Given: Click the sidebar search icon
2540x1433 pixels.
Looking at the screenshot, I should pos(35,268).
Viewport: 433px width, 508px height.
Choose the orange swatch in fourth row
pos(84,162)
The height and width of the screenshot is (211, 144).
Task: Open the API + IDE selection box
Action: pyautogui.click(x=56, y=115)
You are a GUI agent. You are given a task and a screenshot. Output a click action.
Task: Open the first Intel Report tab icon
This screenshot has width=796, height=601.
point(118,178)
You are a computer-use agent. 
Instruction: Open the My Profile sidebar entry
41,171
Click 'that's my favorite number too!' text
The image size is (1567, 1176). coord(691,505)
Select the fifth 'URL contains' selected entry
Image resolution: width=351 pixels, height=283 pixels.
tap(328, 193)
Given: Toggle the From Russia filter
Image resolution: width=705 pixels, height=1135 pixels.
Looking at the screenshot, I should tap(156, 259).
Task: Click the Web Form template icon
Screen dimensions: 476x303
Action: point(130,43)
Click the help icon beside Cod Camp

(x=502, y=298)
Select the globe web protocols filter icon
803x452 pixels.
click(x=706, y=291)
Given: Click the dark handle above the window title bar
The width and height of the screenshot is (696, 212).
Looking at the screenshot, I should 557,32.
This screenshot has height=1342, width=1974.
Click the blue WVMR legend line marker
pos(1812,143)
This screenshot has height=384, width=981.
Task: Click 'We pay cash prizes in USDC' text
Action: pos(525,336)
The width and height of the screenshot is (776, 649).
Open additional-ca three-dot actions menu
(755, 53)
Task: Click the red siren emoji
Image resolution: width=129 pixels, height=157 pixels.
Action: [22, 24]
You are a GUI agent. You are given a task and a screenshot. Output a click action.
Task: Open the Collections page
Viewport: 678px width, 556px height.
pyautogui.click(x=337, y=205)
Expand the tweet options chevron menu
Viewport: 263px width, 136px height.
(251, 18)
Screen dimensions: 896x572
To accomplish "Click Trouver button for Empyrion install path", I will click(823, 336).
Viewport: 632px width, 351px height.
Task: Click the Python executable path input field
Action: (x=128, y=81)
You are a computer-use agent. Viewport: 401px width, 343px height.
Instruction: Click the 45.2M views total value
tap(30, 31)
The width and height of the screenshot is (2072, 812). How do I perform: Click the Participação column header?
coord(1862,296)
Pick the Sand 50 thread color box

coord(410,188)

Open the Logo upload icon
▬▬▬▬▬▬
Problem to solve –
Copy out everything from the start of the records down to the line that contains "Action: pyautogui.click(x=56, y=115)". Include that line.

Correct output –
Given: Click the sidebar search icon
2540x1433 pixels.
Looking at the screenshot, I should pos(35,268).
Viewport: 433px width, 508px height.
Choose the orange swatch in fourth row
pos(84,162)
The height and width of the screenshot is (211, 144).
Task: Open the API + IDE selection box
Action: pyautogui.click(x=56, y=115)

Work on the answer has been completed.